Collected data
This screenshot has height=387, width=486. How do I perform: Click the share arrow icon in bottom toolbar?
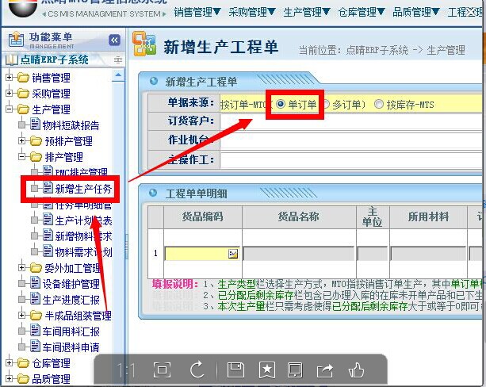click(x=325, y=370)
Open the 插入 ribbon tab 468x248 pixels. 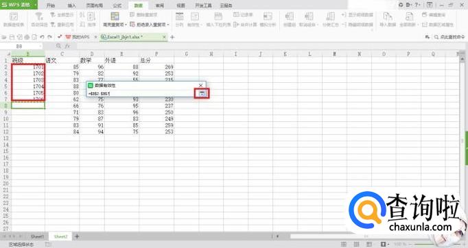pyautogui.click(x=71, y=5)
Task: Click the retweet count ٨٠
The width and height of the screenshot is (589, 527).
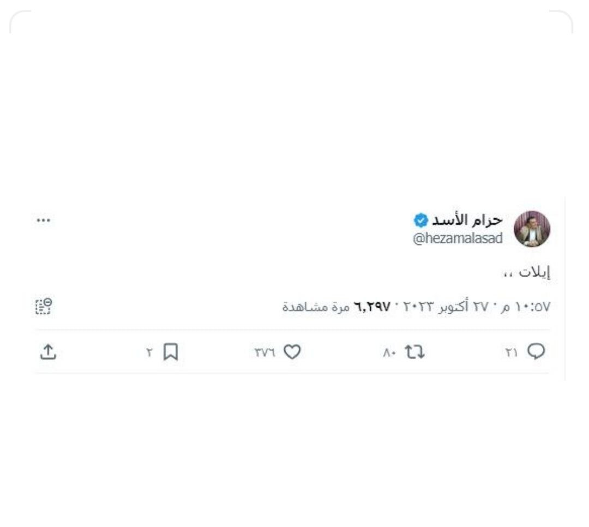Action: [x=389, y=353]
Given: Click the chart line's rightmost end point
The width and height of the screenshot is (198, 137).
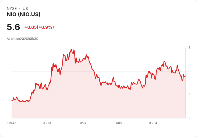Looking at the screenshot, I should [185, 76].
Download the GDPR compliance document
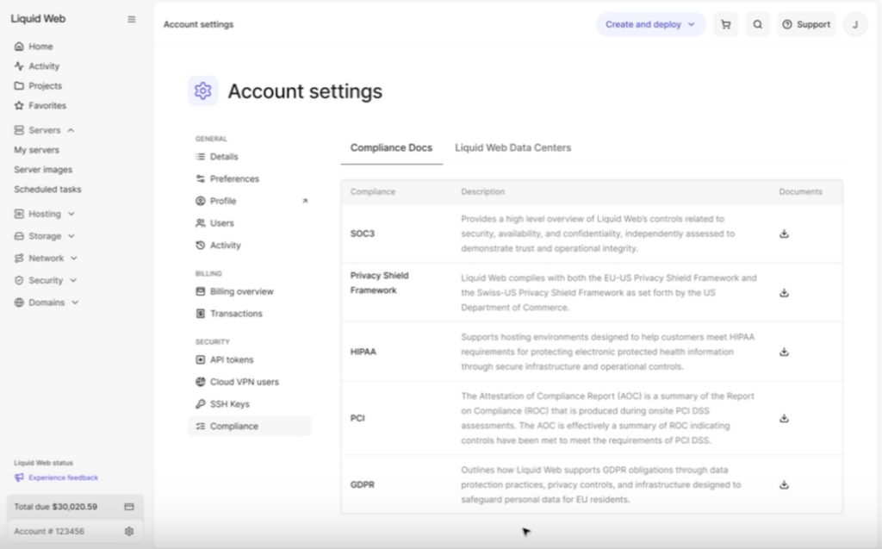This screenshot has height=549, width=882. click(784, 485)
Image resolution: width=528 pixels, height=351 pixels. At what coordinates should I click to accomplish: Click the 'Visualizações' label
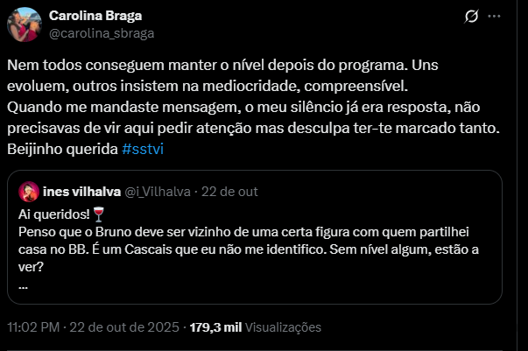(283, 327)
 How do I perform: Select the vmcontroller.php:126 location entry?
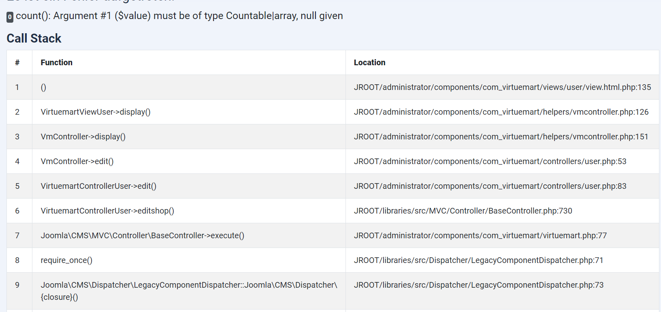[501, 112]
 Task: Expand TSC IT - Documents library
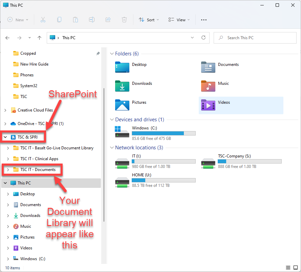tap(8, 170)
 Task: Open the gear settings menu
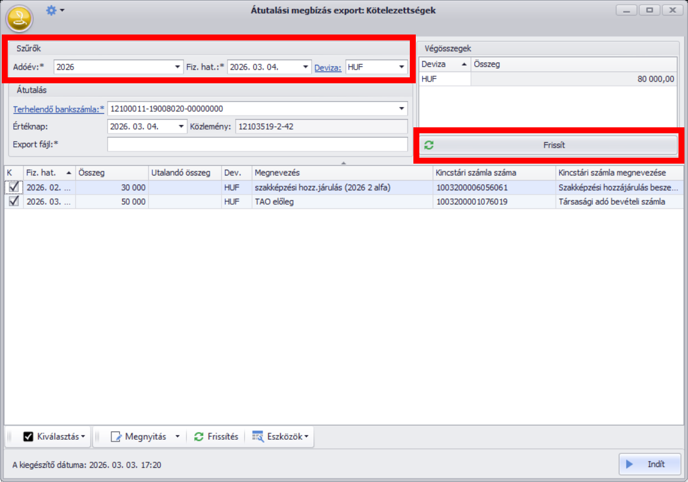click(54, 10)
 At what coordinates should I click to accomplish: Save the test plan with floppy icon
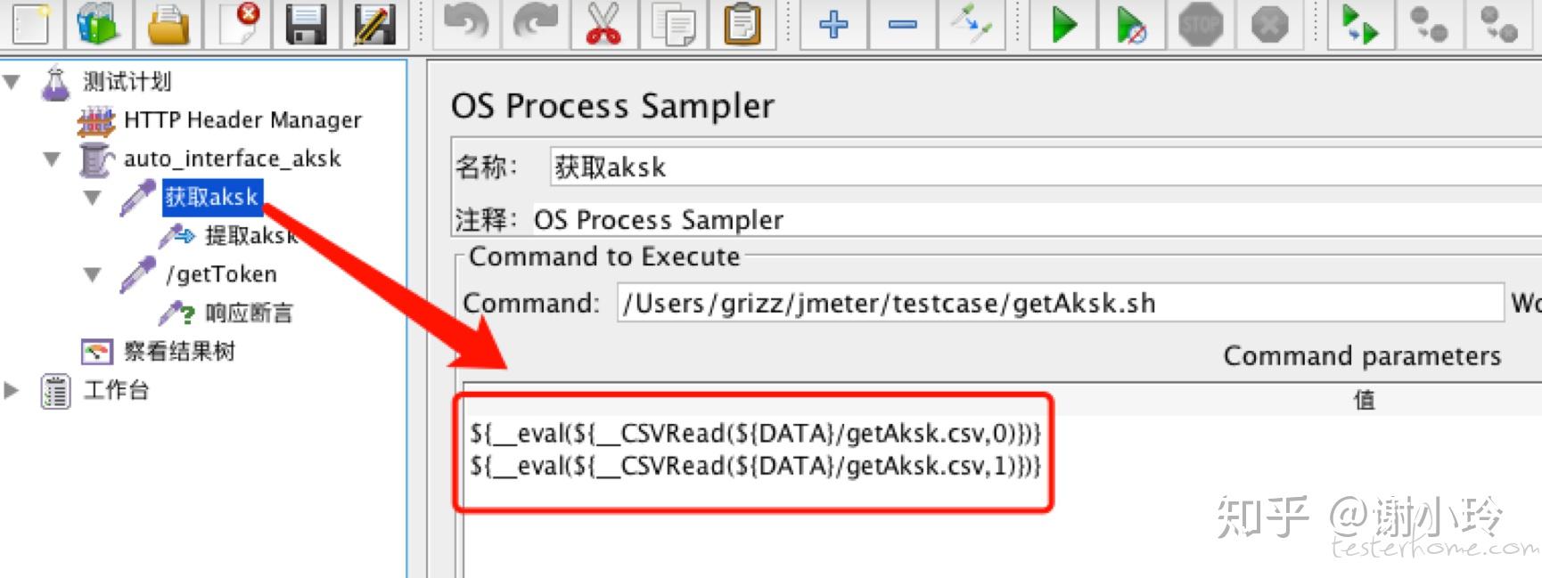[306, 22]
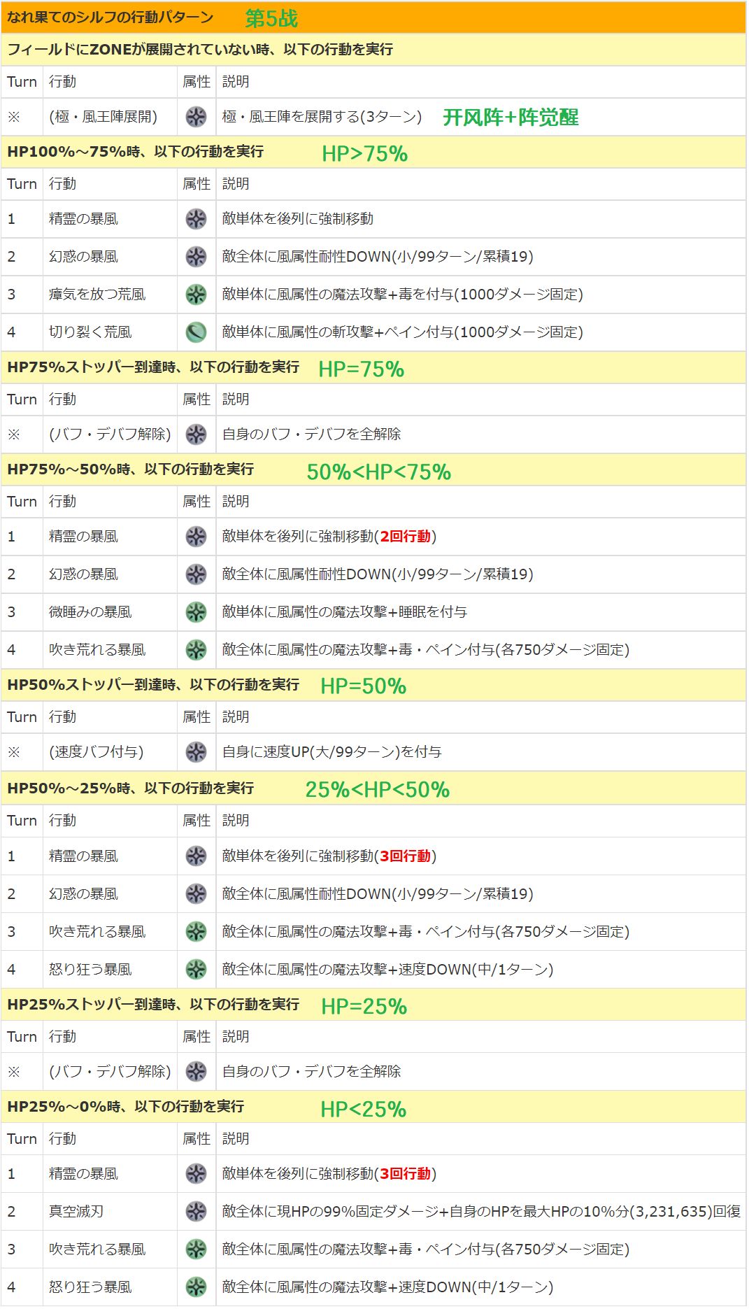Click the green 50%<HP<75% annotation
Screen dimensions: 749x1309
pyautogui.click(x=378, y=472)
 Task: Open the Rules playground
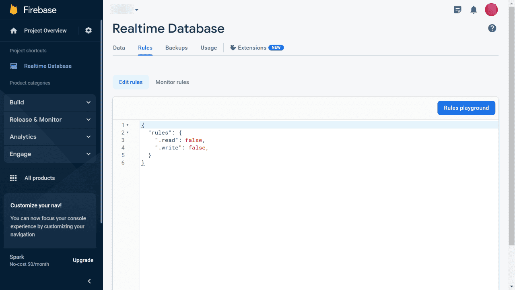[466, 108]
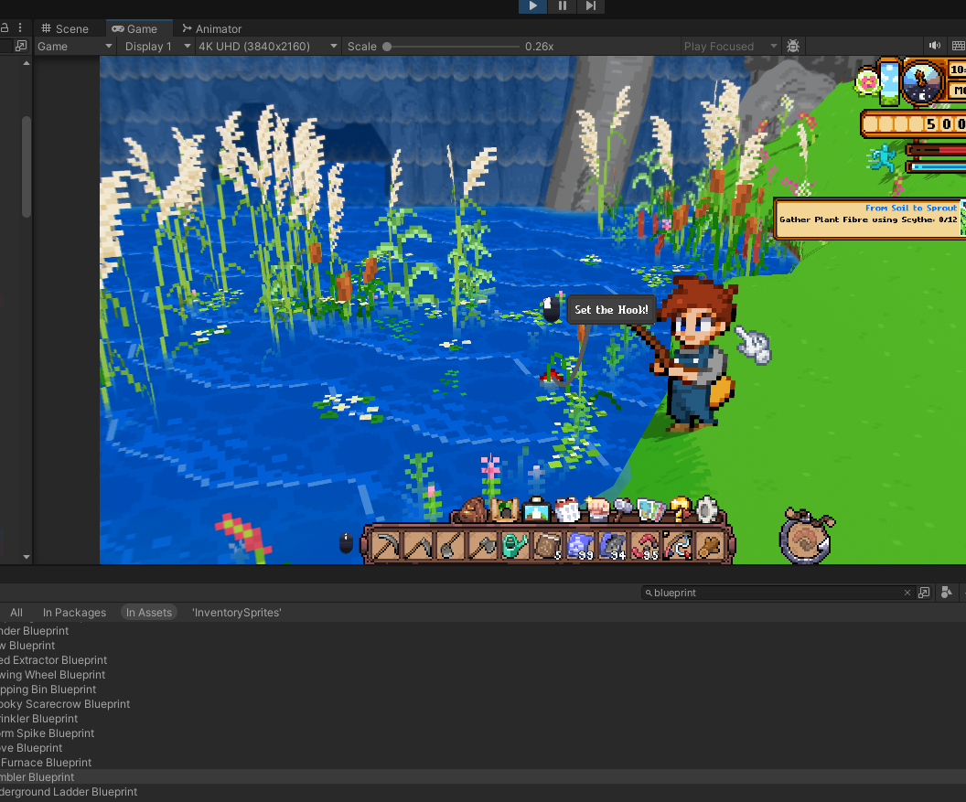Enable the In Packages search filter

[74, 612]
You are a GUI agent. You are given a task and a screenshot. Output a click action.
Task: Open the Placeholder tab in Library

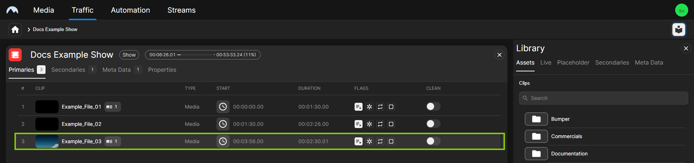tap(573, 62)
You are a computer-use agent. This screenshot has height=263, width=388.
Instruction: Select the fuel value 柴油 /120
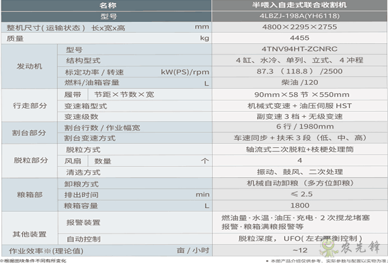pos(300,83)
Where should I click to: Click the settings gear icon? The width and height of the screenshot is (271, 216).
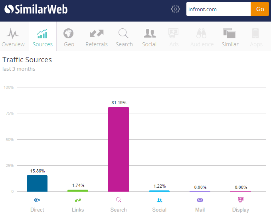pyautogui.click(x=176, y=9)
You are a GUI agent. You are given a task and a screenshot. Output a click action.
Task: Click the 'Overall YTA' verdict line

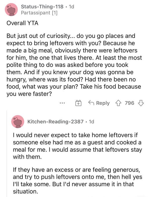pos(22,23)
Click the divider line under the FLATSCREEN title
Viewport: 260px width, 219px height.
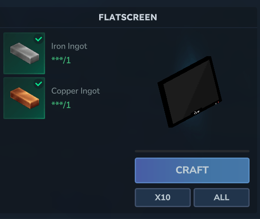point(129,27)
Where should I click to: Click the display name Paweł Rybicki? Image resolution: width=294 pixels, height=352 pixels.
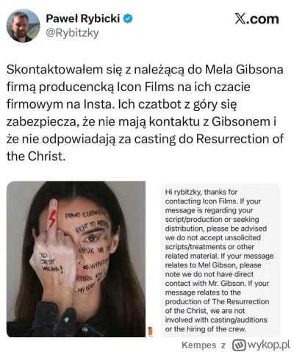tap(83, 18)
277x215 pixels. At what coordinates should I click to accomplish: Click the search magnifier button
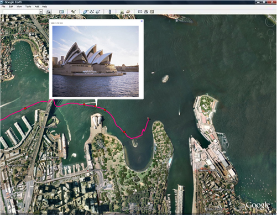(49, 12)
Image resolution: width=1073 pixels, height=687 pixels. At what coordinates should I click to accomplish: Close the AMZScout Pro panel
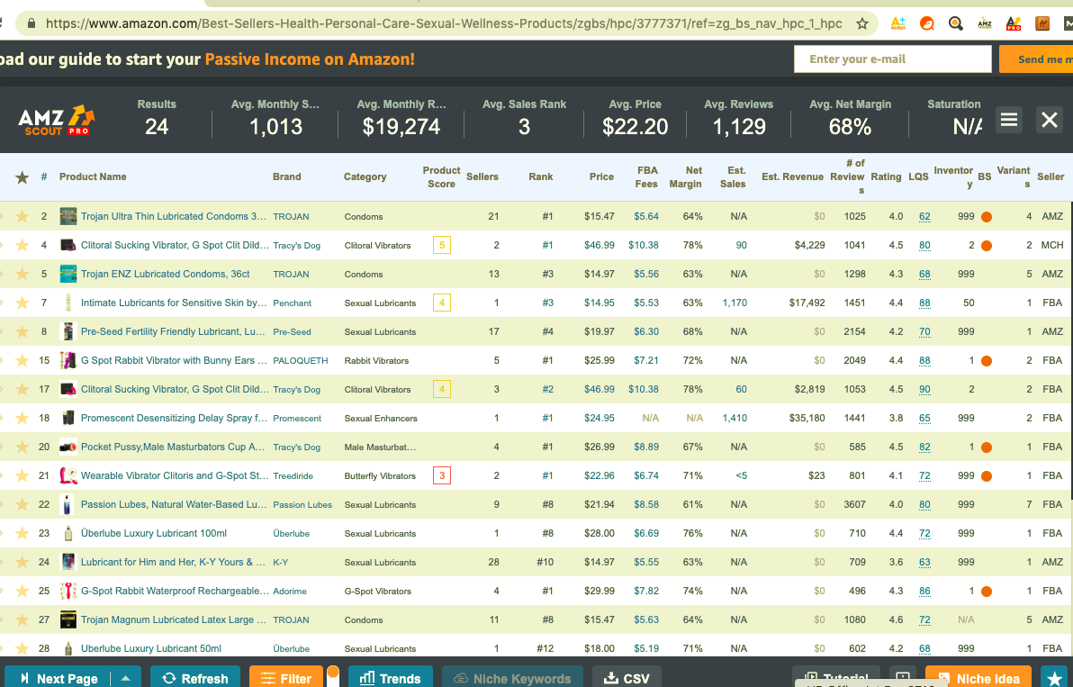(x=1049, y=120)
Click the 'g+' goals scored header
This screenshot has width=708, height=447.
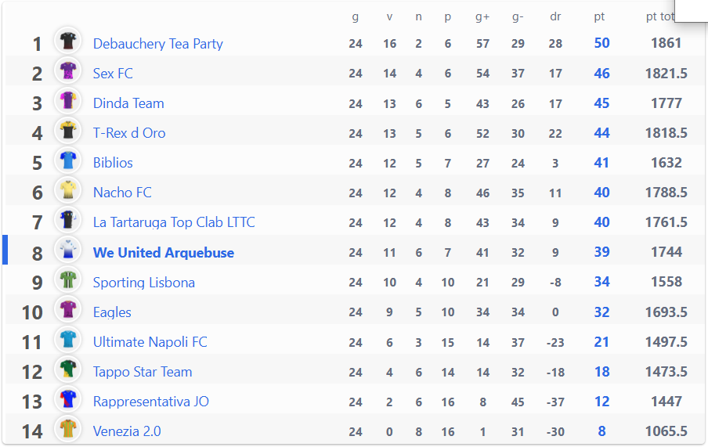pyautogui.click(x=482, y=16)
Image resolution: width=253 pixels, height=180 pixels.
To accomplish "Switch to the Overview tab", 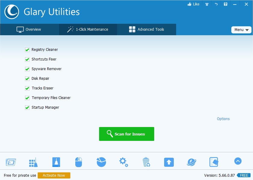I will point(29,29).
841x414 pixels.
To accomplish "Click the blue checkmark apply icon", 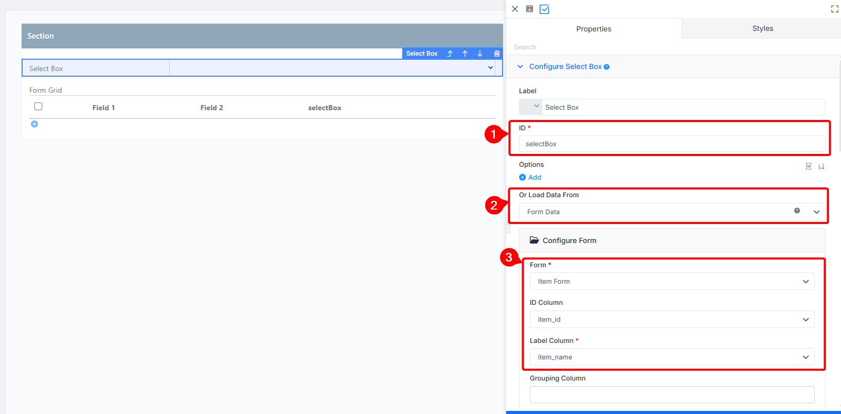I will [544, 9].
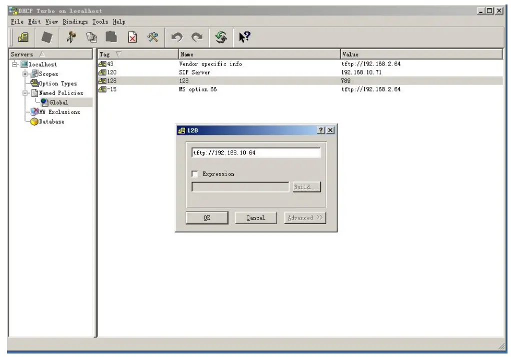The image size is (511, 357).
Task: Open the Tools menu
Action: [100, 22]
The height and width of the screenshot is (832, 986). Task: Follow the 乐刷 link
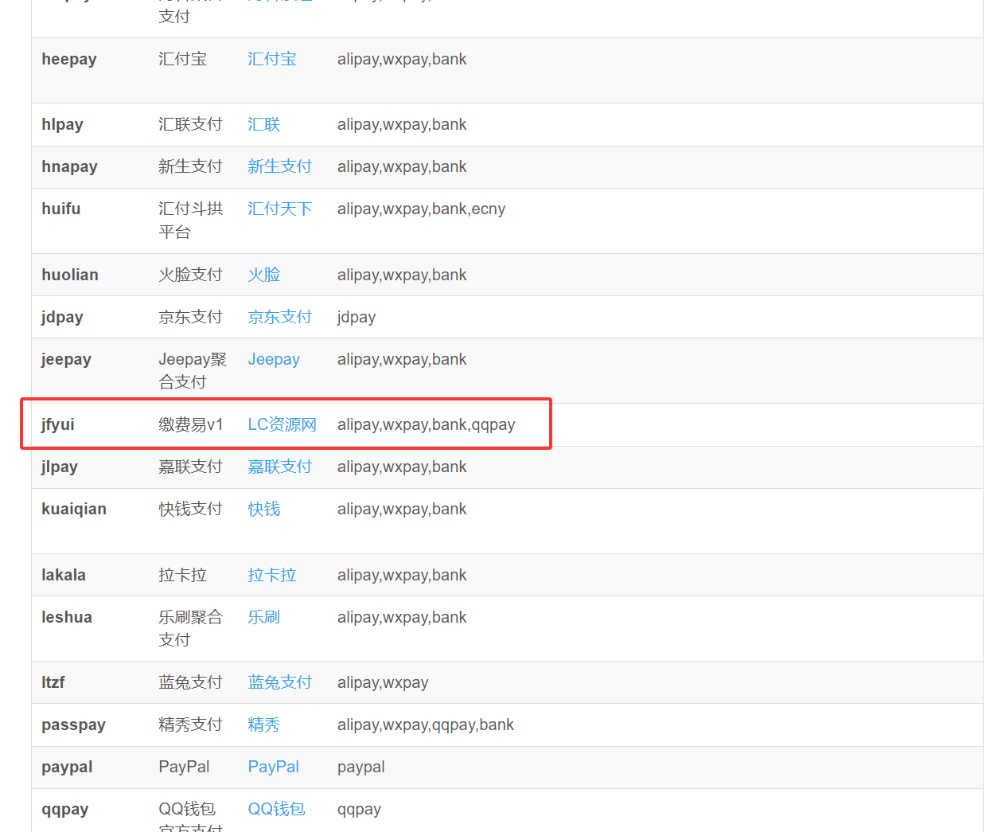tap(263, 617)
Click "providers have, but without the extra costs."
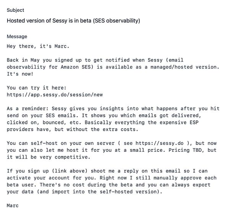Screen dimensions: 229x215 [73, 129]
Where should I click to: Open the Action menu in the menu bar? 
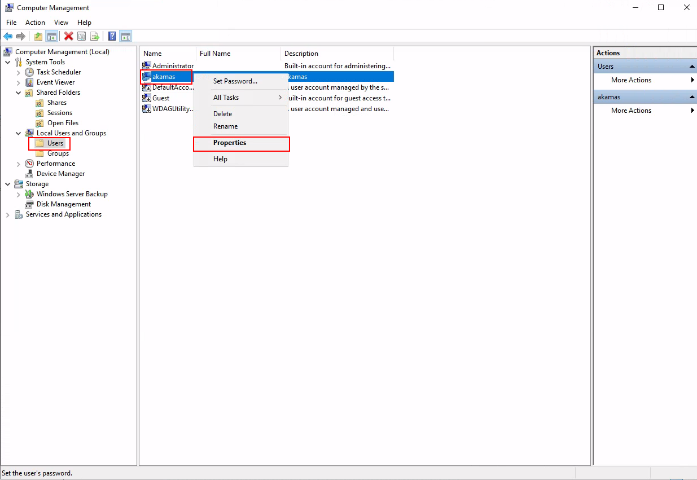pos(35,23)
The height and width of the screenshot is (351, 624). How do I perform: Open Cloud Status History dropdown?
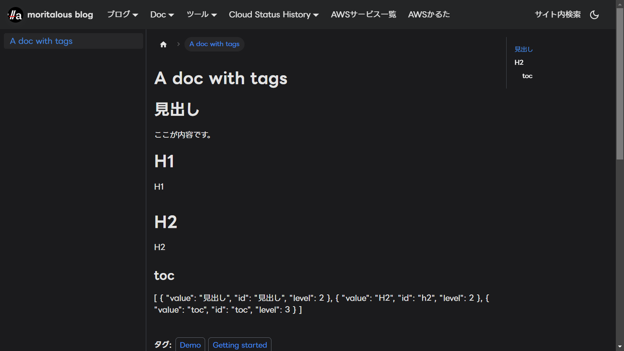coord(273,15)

Problem requirements: Print only the lines running from the one containing "The height and width of the screenshot is (832, 986)." to the end of the data above, exactly; include no pictures.

Solution:
The height and width of the screenshot is (832, 986). Task: Follow the 乐刷 link
tap(263, 617)
Click "providers have, but without the extra costs."
Screen dimensions: 229x215 [73, 129]
Where should I click to: Open the Action menu in the menu bar? 
pos(35,23)
The height and width of the screenshot is (351, 624). How do I perform: Open Cloud Status History dropdown?
coord(273,15)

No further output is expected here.